# Looking to borrow/test Finnex Planted+ 24/7 36"



## Reckon (Jul 25, 2012)

A bit of a long shot I know. Since I'm switching over to plants that require lower lighting I'm hoping someone happens to have a spare: 
36" Finnex Planted + 24/7 fixture I can borrow to test for PAR and color on my 50 gal tank. 

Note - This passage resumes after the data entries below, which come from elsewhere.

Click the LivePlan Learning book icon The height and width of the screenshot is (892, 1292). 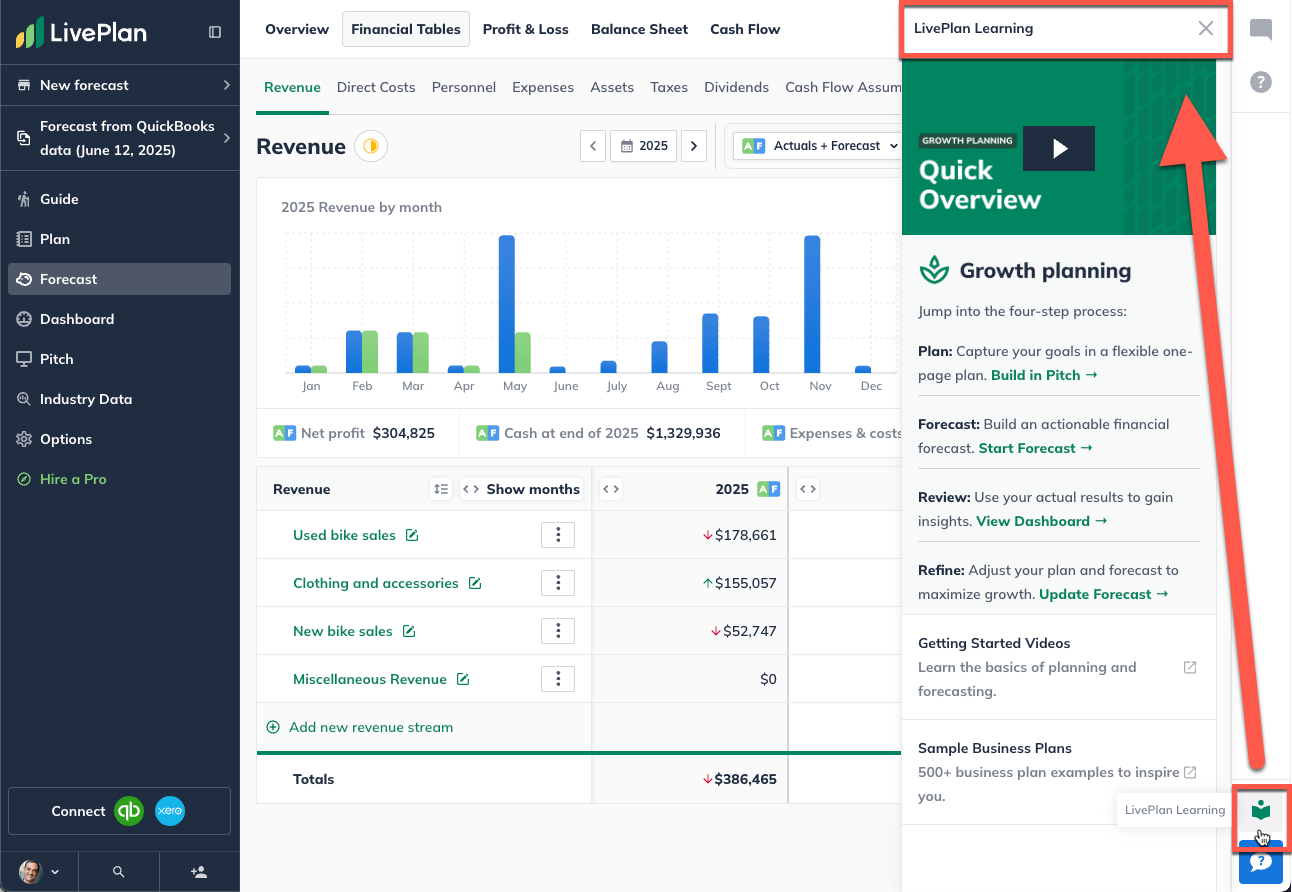(1260, 809)
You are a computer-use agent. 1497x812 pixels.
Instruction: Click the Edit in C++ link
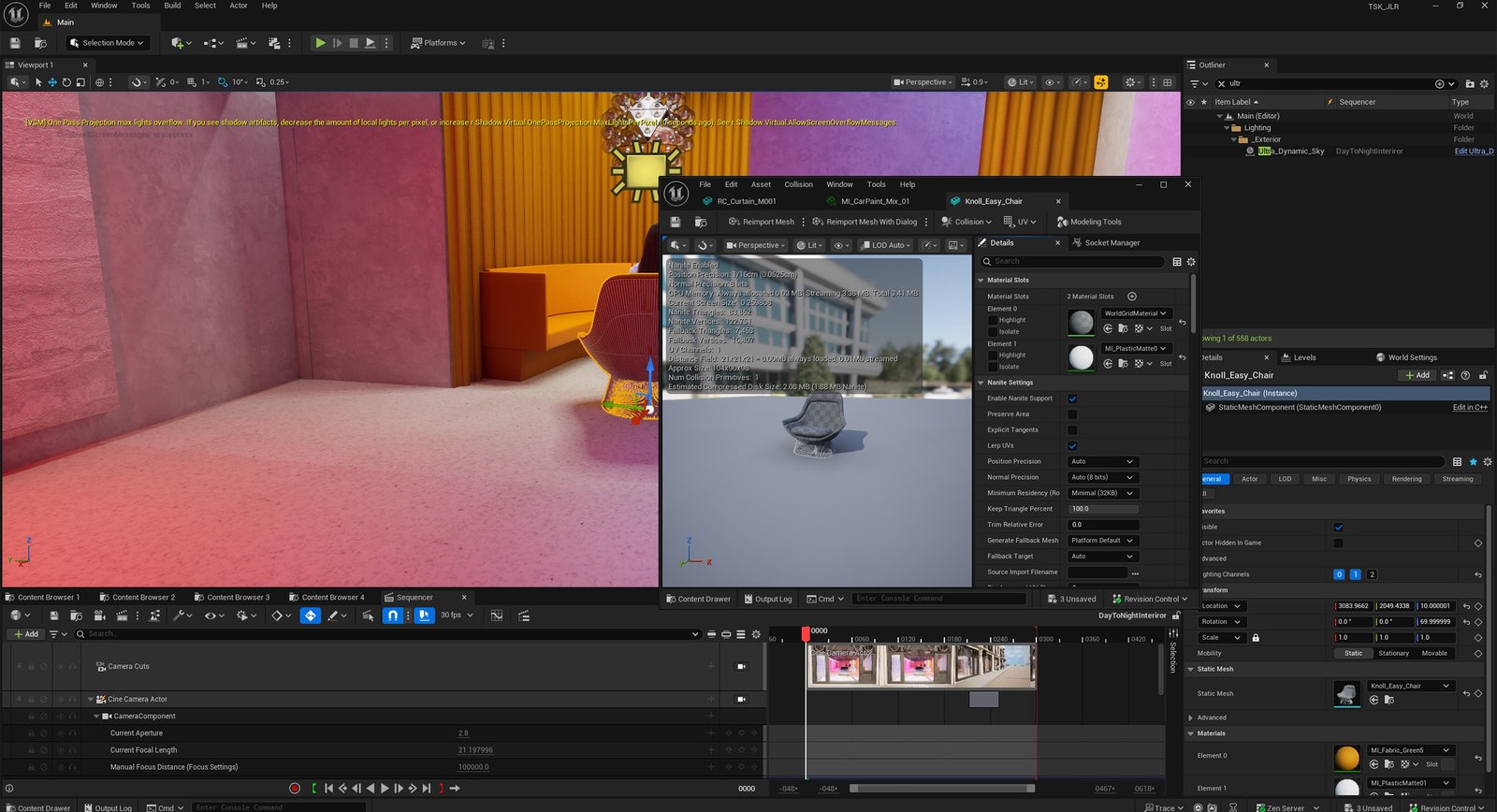pos(1469,408)
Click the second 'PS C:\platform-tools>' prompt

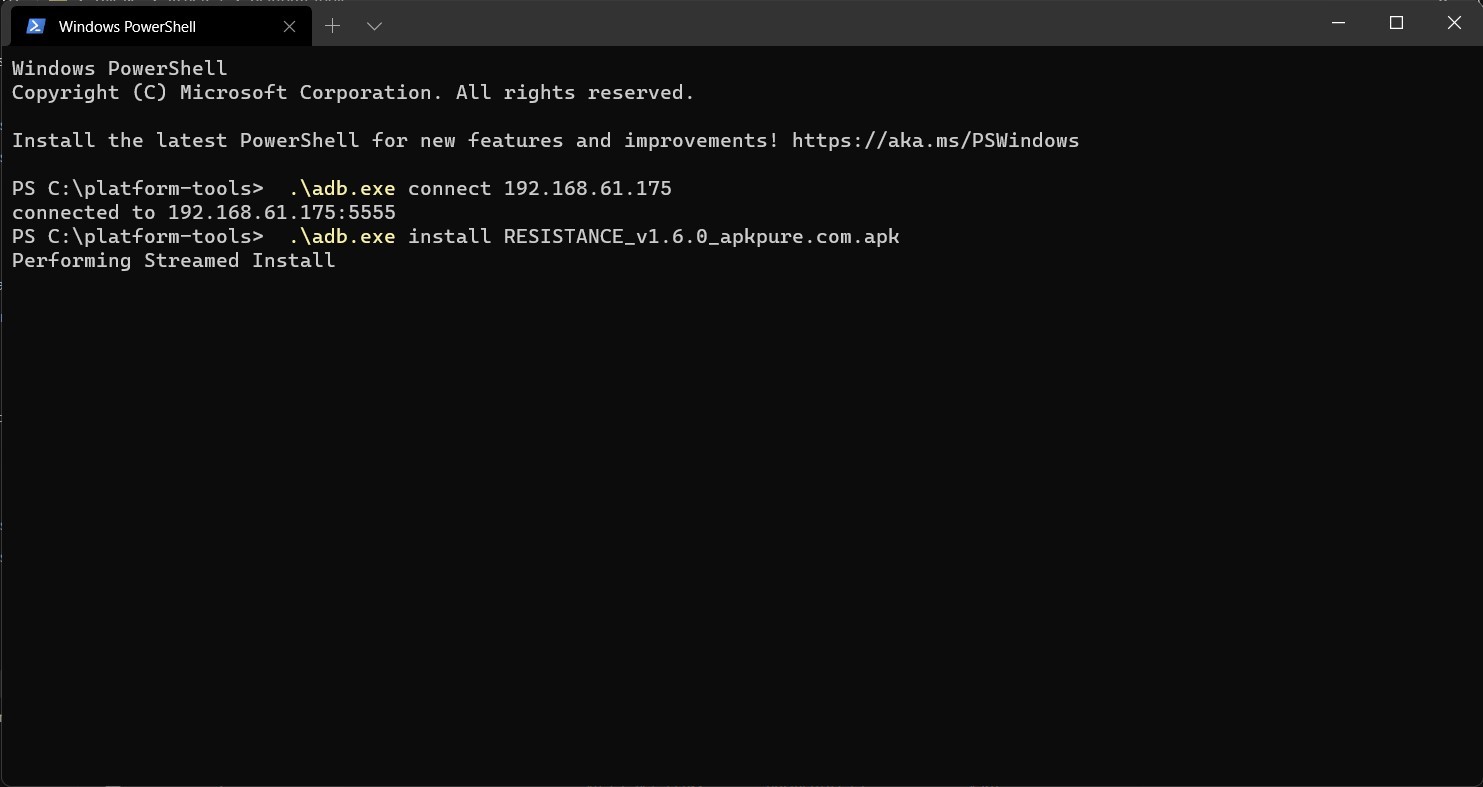pyautogui.click(x=137, y=237)
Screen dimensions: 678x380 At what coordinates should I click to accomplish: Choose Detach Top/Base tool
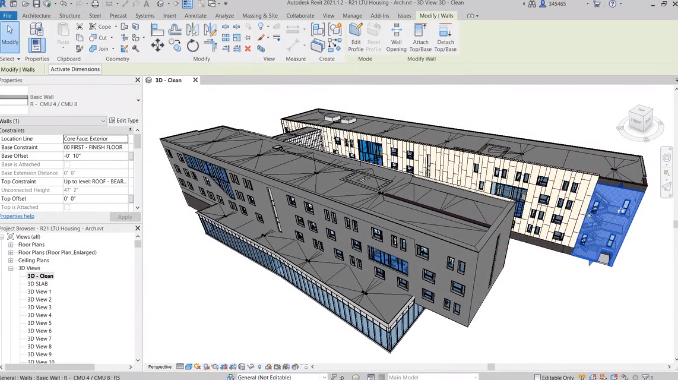click(x=445, y=37)
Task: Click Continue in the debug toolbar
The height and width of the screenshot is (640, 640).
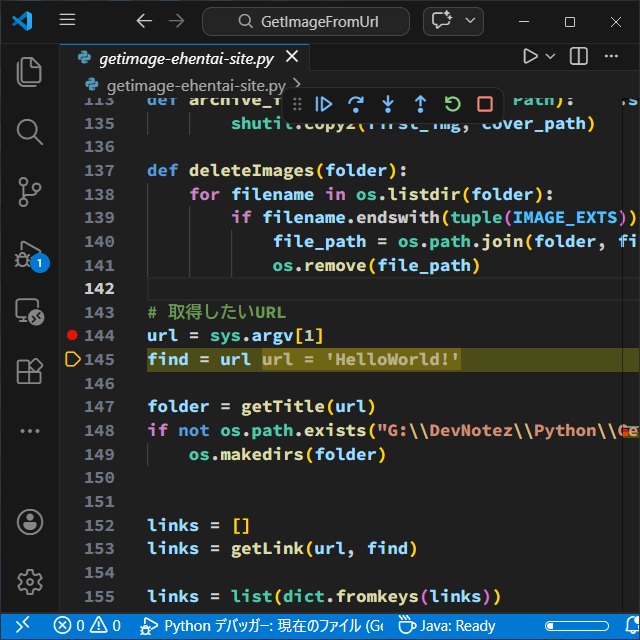Action: pyautogui.click(x=324, y=104)
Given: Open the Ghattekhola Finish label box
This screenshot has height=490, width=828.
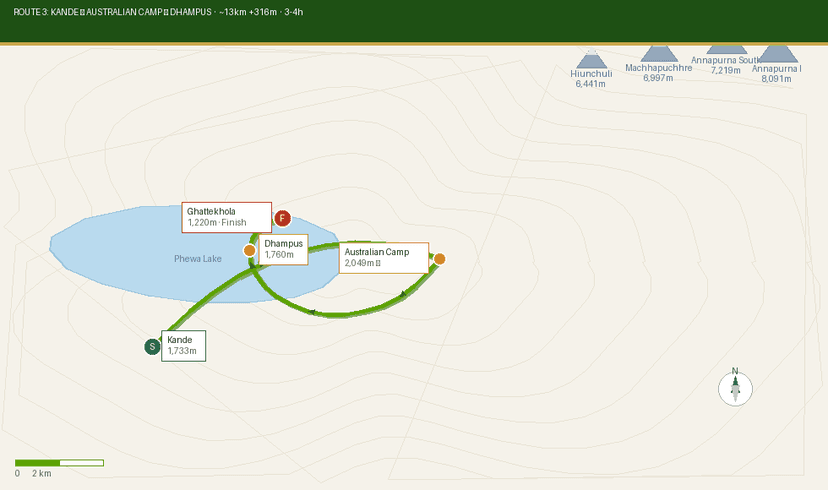Looking at the screenshot, I should pos(226,217).
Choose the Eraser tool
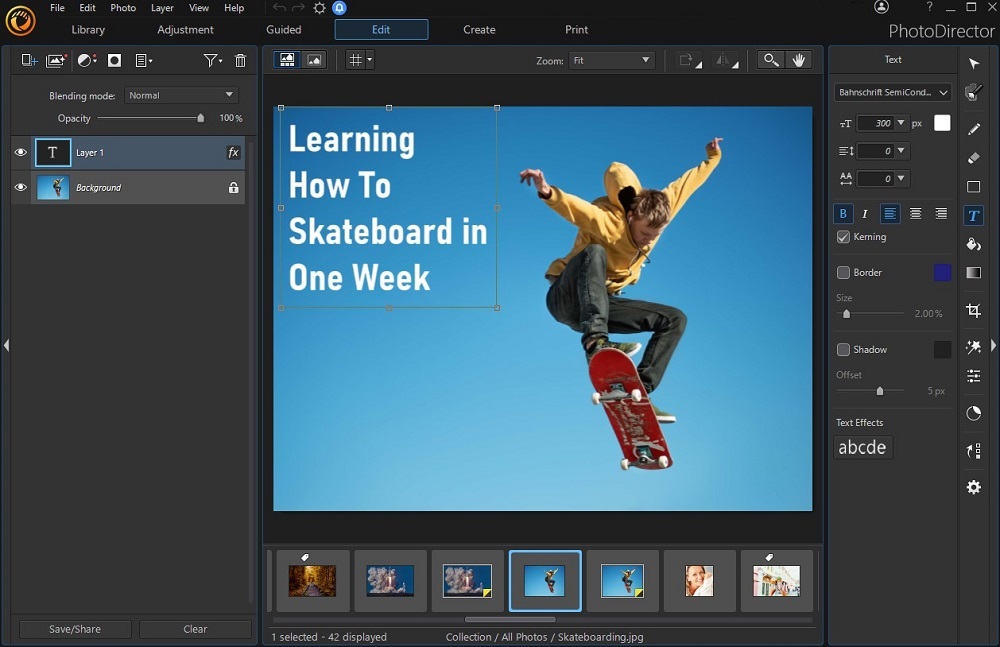 tap(974, 159)
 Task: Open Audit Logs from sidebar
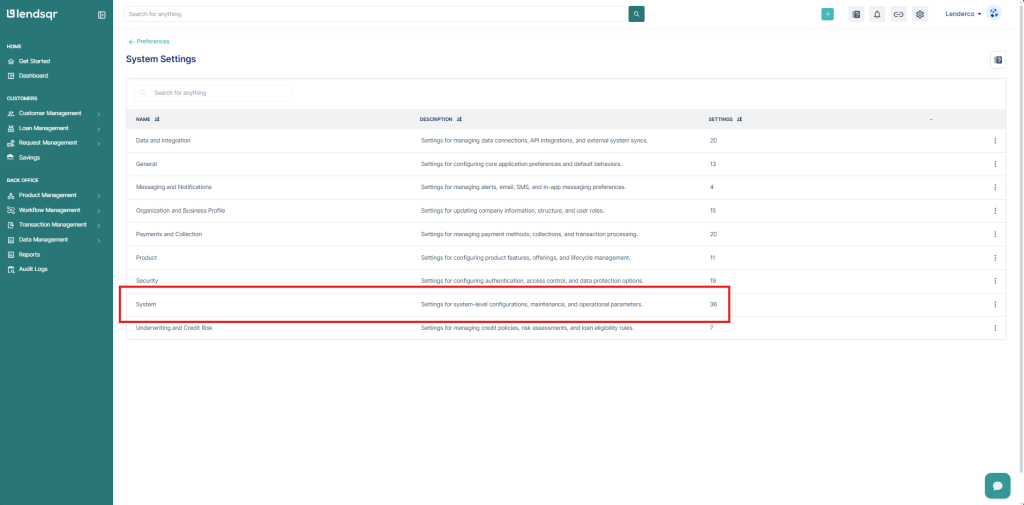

Or at least let me know if you've measured PAR at 16" depth. 

Let me know. Thanks!


----------



## wslam (Dec 14, 2015)

Here you go, I found this info when I was doing research on lighting.

This is for 36"









Another info thread here: My Finnex Planted+ PAR values - The Planted Tank Forum


----------



## Reckon (Jul 25, 2012)

Thanks!

Any idea if there is difference between the standard + and the + 24/7?


----------



## wslam (Dec 14, 2015)

The colors are different, planted+ uses 660nm red LEDs so it is difficult to measure with a regular PAR meter. I think for the 24/7 they use regular LEDS, including red, blue, green. In terms of strength, I'm not too sure if it's a big difference.


----------



## DunderBear (Nov 9, 2015)

I run the Finnex 24/7 on my 37 Tall which is like 18" I believe and it is great IMO on a 16" it should be perfectly fine also my Finnex is 30"


----------